Fotografia captada durante os confrontos entre manifestantes e autoridades no sábado passado
Foto
Fotografia captada durante os confrontos entre manifestantes e autoridades no sábado passado Twitter/Miguel de Barros

Este fim-de-semana na Guiné-Bissau vai ser novamente marcado por protestos contra a crise política em que o país está envolvido. Os manifestantes exigem a demissão do Presidente José Mário Vaz e a nomeação de um novo primeiro-ministro. O Governo já emitiu um comunicado a proibir os protestos agendados para sábado e domingo, mas estes devem acontecer.

No sábado passado, o Governo proibiu uma manifestação organizada pelo grupo activista Movimento de Cidadãos Conscientes e Inconformados. Contudo, a iniciativa aconteceu e terminou com confrontos com a polícia - 27 pessoas ficaram feridas. O grupo acusou mais tarde a polícia de ter agente infiltrados na manifestação para gerar a violência.

O protesto deste sábado foi agendada pelo grupo Cidadão e o de domingo pelo Movimento de Cidadãos Conscientes e Inconformados.

Desde as eleições presidenciais e legislativas de 2014, que se seguiram ao golpe de Estado em 2012, que a incerteza e a instabilidade têm marcado a vida política na Guiné-Bissau. A formação política maioritária, o Partido Africano da Independência da Guiné e Cabo Verde (PAIGC), que apoiou José Mário Vaz (que venceu as presidenciais), sofreu divisões internas, o que inviabilizou a aprovação dos programas de governo. Desde então, foram nomeados quatro executivos diferentes.

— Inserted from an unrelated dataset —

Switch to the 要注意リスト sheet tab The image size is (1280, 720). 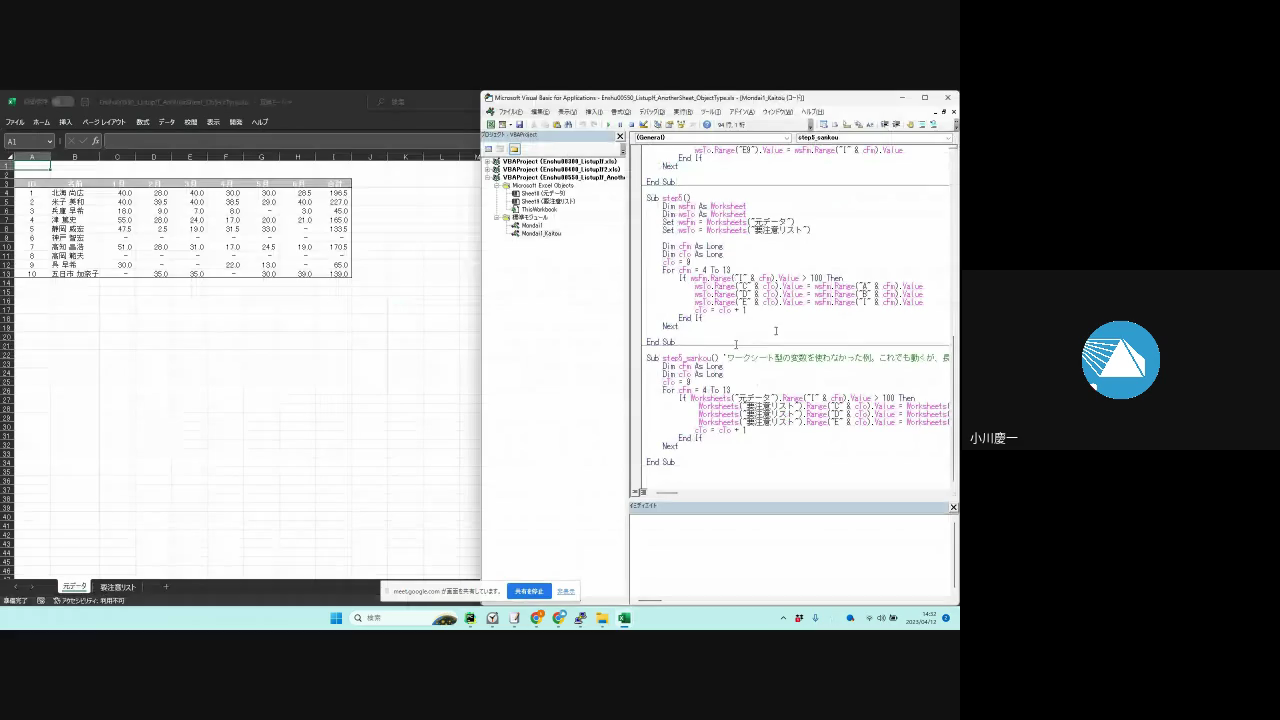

Em 2016, os actores políticos guineenses, incluindo os partidos da oposição, encontraram-se em Conacri numa negociação mediada pela Comunidade Económica dos Estados Africanos Ocidentais (CEDEAO) e pelo Presidente da Guiné-Conacri, Alpha Condé, onde se estabeleceram directrizes para resolver a crise política. Entre elas estava a nomeação de um novo primeiro-ministro que fosse da confiança do Presidente, que não esteve na reunião, mas consensual entre os diferentes partidos com representação parlamentar. Contudo, o Presidente guineense nomeou Umaro Sissoco Embaló - apesar de ter sido anunciado o nome de Augusto Olivais como a escolha dos responsáveis que estiveram em Conacri.

Já este ano, e depois de Sissoco não ter sido capaz de conseguir aprovar o programa de governo, a CEDEAO concluiu que nenhum dos pontos do acordo foi respeitado e estabeleceu o dia 25 de Maio como data limite para que os trâmites da negociação fossem aplicados, o que implicaria a substituição do actual chefe do Governo. O Presidente manteve-se irredutível na defesa de Sissoko.

Este domingo, na cimeira da CEDEAO na Libéria, poderão ser aprovadas sanções contra os políticos guineenses considerados responsáveis pela instabilidade.